• **SOURCE TEXT**

----------

GeoLLM in the Wild: Open Source AI Meets Geospatial
2026-09-02 , Conference Management Room6

From GeoNetwork semantic search to agentic GIS automation and the French National Digital Twin, Camptocamp shares two years of hands-on open source GeoLLM experimentation — what works, what doesn't, and what the OSGeo community should build next.


Large Language Models are reshaping how we interact with data — but most implementations ignore geography entirely. At Camptocamp, we've spent the last two years embedding LLMs deep into open source geospatial workflows, and this talk is a frank account of what works, what doesn't, and where the field is heading.

----------

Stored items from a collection
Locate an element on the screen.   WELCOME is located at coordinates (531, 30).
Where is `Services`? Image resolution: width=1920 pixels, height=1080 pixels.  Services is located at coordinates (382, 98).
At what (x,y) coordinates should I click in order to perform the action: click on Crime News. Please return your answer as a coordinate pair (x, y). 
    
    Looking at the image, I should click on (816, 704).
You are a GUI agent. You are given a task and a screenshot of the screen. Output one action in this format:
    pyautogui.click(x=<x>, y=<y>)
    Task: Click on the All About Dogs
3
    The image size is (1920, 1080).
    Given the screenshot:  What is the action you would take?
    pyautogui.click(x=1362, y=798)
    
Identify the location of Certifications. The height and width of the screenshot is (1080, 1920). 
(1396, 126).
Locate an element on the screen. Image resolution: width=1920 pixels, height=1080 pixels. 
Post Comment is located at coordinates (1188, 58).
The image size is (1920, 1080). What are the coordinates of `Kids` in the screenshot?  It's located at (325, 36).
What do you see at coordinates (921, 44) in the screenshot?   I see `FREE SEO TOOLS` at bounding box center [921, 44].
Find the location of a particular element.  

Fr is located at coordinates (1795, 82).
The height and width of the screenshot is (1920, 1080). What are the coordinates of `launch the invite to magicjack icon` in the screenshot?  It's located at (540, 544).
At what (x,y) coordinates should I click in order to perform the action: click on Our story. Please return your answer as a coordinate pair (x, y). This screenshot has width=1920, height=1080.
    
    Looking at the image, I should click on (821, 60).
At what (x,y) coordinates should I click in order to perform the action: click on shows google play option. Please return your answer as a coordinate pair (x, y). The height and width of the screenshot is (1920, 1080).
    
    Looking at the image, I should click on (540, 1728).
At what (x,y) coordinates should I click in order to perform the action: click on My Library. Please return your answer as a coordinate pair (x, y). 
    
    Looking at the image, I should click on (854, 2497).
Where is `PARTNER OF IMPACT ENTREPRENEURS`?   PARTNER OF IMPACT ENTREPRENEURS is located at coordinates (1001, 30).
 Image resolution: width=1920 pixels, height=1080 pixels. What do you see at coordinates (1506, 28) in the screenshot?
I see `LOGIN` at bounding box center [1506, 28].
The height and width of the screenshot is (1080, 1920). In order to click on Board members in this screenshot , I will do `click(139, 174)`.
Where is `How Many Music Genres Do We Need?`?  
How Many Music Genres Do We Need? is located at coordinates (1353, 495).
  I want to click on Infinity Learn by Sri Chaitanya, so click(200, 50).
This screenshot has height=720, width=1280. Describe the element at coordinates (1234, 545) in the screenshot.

----------

• **PROBLEM TO SOLVE**
Copy the part of the GeoLLM talk description between "From GeoNetwork semantic" and "should build next.", inclusive, replacing "GeoNetwork" with "GeoServer". Rely only on the text for this work.

• **OUTPUT OF THE TASK**
From GeoServer semantic search to agentic GIS automation and the French National Digital Twin, Camptocamp shares two years of hands-on open source GeoLLM experimentation — what works, what doesn't, and what the OSGeo community should build next.